De maker van de eerste Vlaamse film noir, Meeuwen sterven in de haven (1955, co-realisatie met Rik Kuypers en Ivo Michiels) en Het afscheid (1966) heeft vanaf medio jaren 70 tot medio jaren 80 de eerste, belangrijke speelfilms gelanceerd van de ‘angry young men’, zijnde Guido Henderickx (1942), Patrick Le Bon (1940-2021) en last but not least Robbe De Hert (1942-2020).

Verhavert produceerde onder andere Verbrande brug (1975), Hellegat (1980), De Witte (1980), Zaman (1983) en Zware jongens (1984). De generatie van Robbe De Hert debuteerde  al in de jaren 60 met zelf gefinancierde korte films, vaak experimenteel van vorm en zeer maatschappijkritisch van inhoud.

Tot de generatie Robbe De Hert behoorden ook Harry Kümel (1940), Paul Collet (1941) en Pierre Drouot (1943). De autodidact Kümel baarde opzien en oogst nog steeds groot cultsucces met internationale, zeer esthetische coproducties zoals de lesbische vampierenfilm Les lèvres rouges (1971) en het fantastieke Malpertuis (1972). Collet en Drouot draaiden eind jaren 60 een paar erotische exploitatiefilms zoals Cash?Cash! (1967) en L’étreinte (1969) die schandaal veroorzaakten in het brave, katholieke Vlaanderen.

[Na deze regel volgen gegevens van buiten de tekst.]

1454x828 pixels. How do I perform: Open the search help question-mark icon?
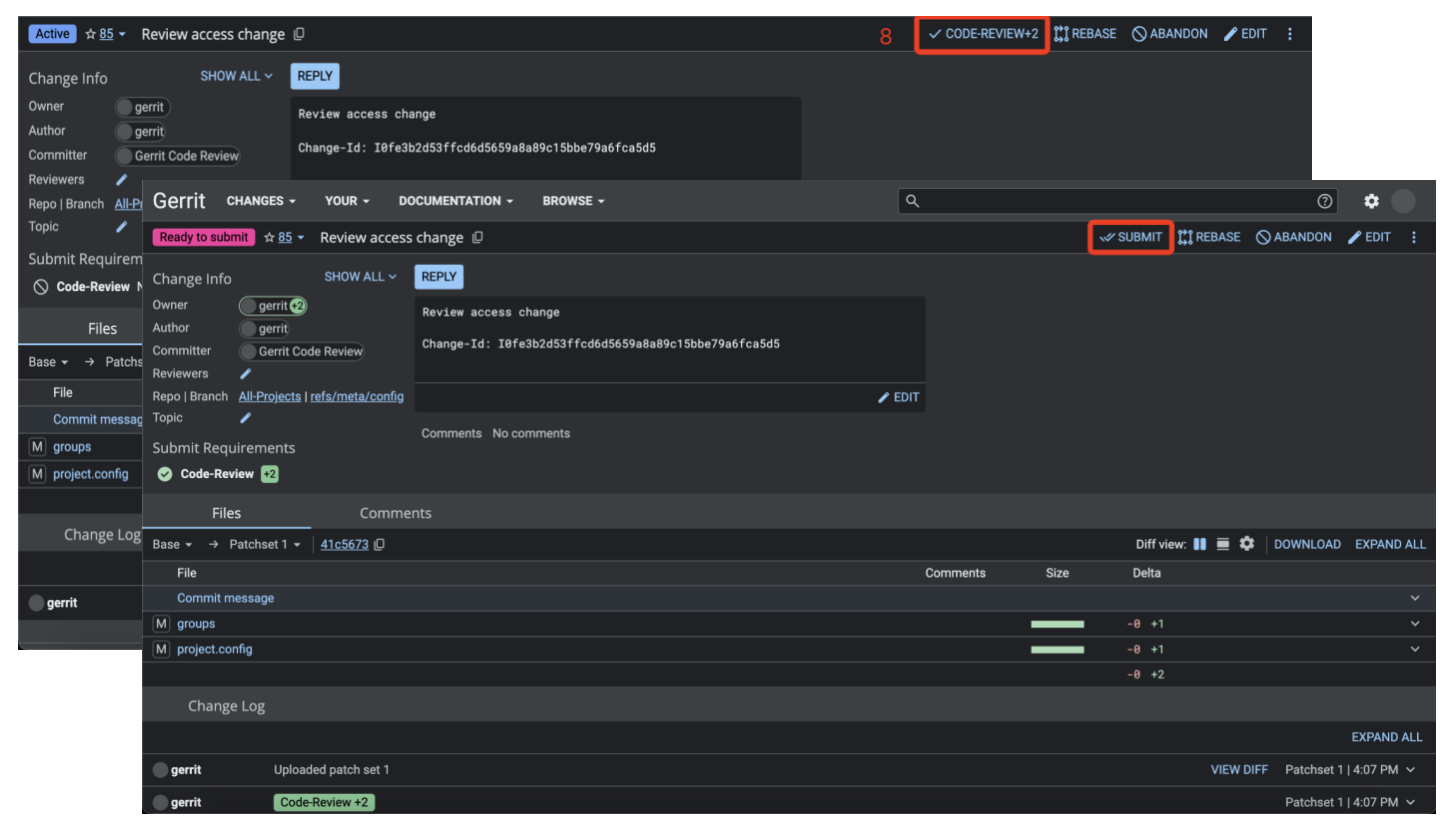click(x=1325, y=201)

Zelfs in de jaren 70, 80 en 90 was het voor Robbe De Hert en co. allesbehalve makkelijk om hun films gesubsidieerd te krijgen. De middelen zijn tot het begin van de eenentwintigste eeuw altijd karig gebleven. De strijd moest telkens opnieuw gestreden worden. De Hert stuurde met een aantal generatiegenoten vurig aan op de oprichting van een onafhankelijk filmfonds.

Dat het Vlaams Audiovisueel Fonds in september 2002 het levenslicht zag, is mede te danken aan De Hert en Kümel, zowat de meest actieve en bekendste filmmakers van hun generatie.

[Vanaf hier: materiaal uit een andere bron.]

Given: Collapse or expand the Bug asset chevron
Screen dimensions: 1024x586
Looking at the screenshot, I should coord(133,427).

Het filmbudget van het VAF is substantieel verhoogd, de internationale erkenning van de Vlaamse film groeit en bloeit sinds 2002 en bereikte in 2022 een nooit eerder gezien hoogtepunt met topprijzen in Cannes voor Close van Lukas Dhont en Le otto montagne van Charlotte Vandermeersch en Felix Van Groeningen, met recent een selectie in de hoofdcompetitie van Venetië voor Holly van Fien Troch en ook een grote publieksopkomst voor commerciële films als Zillion.

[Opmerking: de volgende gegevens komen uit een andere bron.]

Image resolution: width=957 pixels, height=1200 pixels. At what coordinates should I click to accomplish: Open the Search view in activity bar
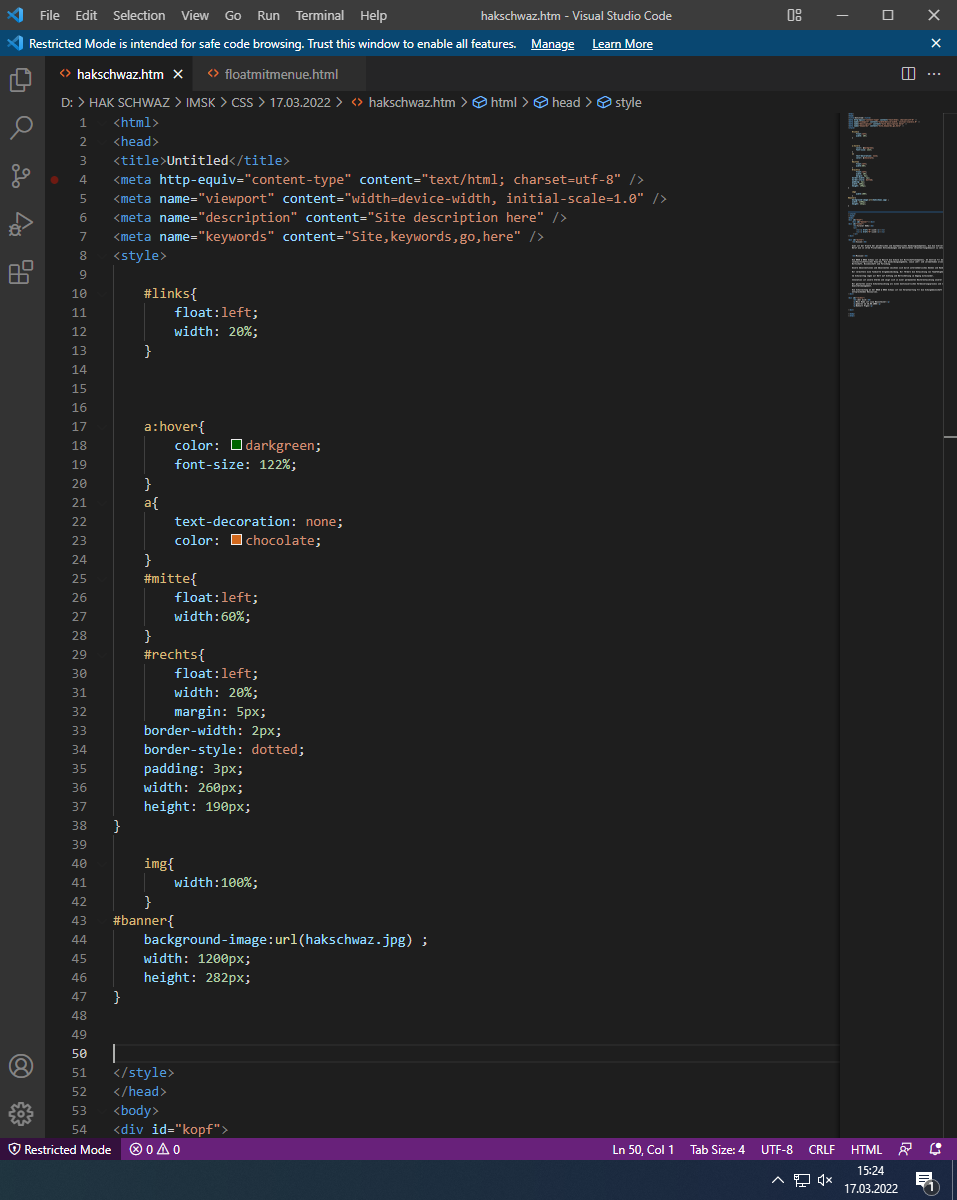tap(21, 128)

Er wordt terecht veel geïnvesteerd in jong en nieuw talent, maar de generatie van De Hert en Kümel staat sinds 2002 wel eenzaam in de kou. Harry Kümel maakte zijn laatste speelfilm Eline Vere in 1991, Patrick Le Bon realiseerde Paniekzaaiers al in 1986 , Guido Henderickx S. in 1998 en Robbe De Hert Lijmen/Het Been in 2000.

Ik vind dat ontstellend voor een generatie Vlaamse filmmakers die thematische en esthetische grenzen verlegd heeft. Uiteraard weet ik dat zowel Kümel als De Hert straffe filmmakers met een (te) grote mond zijn die het VAF en de filmselectiecommissies regelmatig schoffeerden. Soms terecht, soms onterecht.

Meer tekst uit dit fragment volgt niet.